**Given entries:**
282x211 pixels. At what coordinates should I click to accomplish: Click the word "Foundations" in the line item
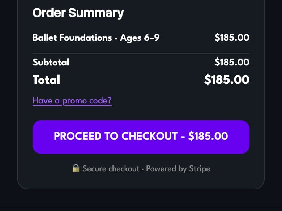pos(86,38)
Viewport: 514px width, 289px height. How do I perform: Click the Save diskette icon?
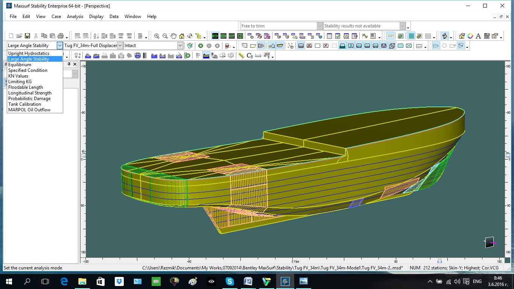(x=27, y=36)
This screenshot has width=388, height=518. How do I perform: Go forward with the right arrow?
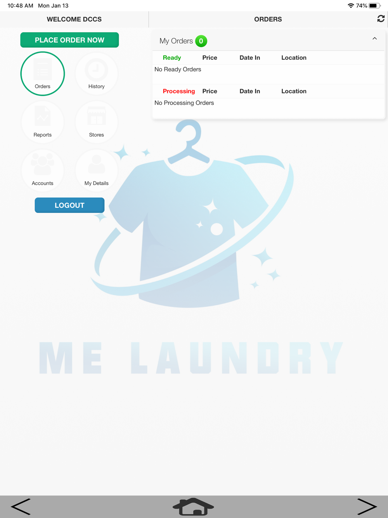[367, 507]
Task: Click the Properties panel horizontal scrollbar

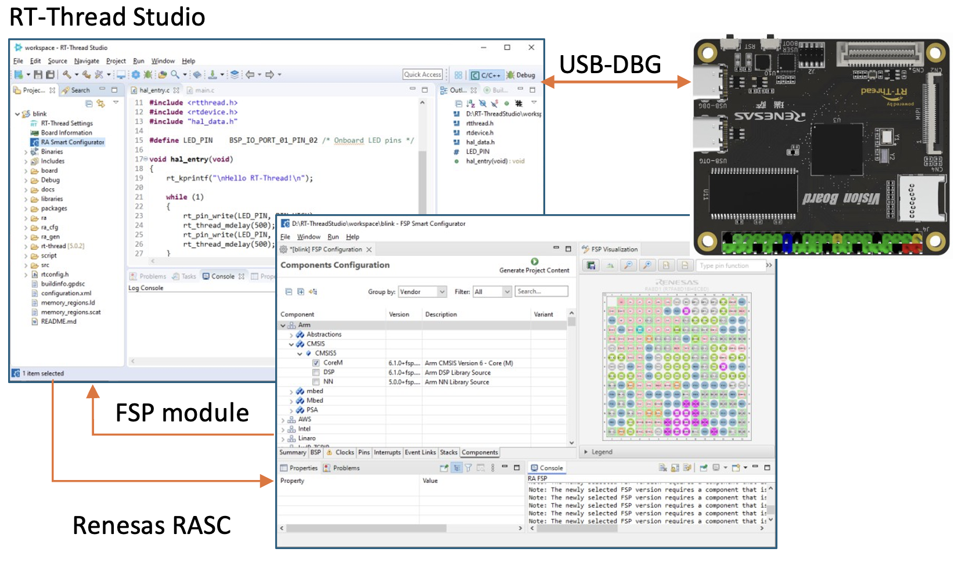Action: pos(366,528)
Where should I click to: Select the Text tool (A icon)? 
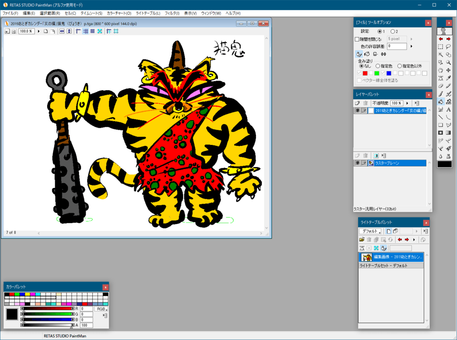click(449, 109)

...

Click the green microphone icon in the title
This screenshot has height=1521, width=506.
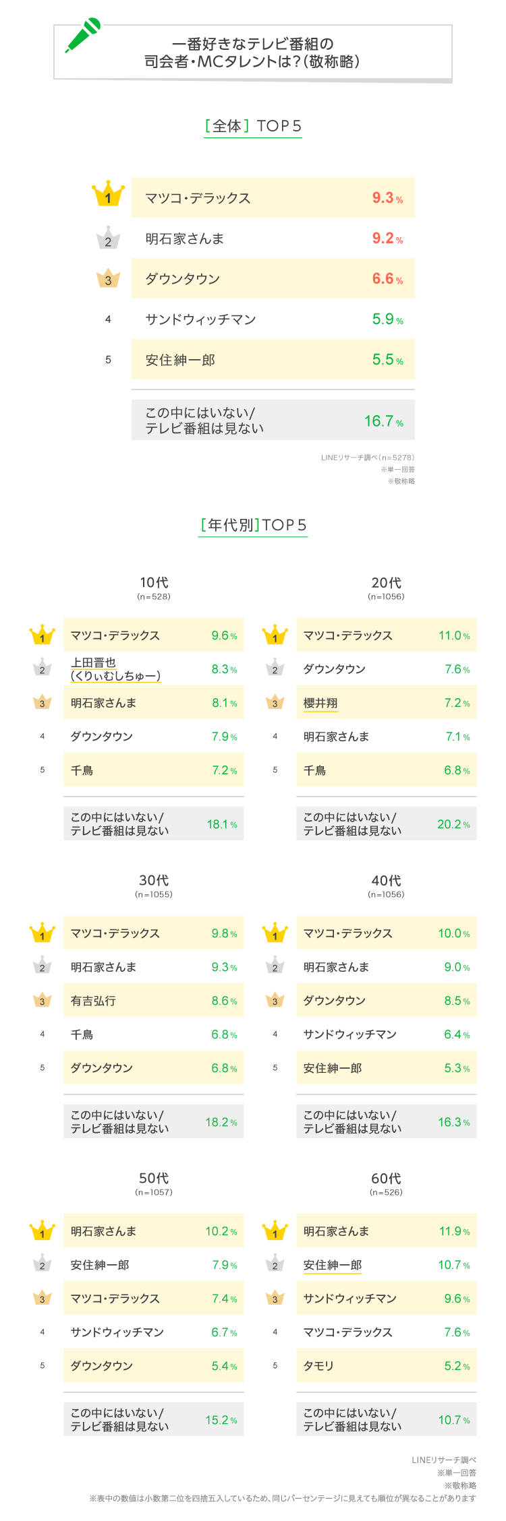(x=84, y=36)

==

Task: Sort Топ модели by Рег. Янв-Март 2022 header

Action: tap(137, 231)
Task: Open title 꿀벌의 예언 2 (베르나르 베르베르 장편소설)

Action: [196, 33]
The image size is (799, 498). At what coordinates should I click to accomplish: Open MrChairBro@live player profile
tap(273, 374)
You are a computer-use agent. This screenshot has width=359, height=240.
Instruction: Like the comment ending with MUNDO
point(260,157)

**How to complete this task:**
For the lines above, output exactly those from the line containing "Task: Sort Топ" through the line containing "You are a computer-use", and skip the others.

**Finished exercise:**
Task: Sort Топ модели by Рег. Янв-Март 2022 header

Action: tap(137, 231)
Task: Open title 꿀벌의 예언 2 (베르나르 베르베르 장편소설)

Action: [196, 33]
The image size is (799, 498). At what coordinates should I click to accomplish: Open MrChairBro@live player profile
tap(273, 374)
You are a computer-use agent. This screenshot has width=359, height=240.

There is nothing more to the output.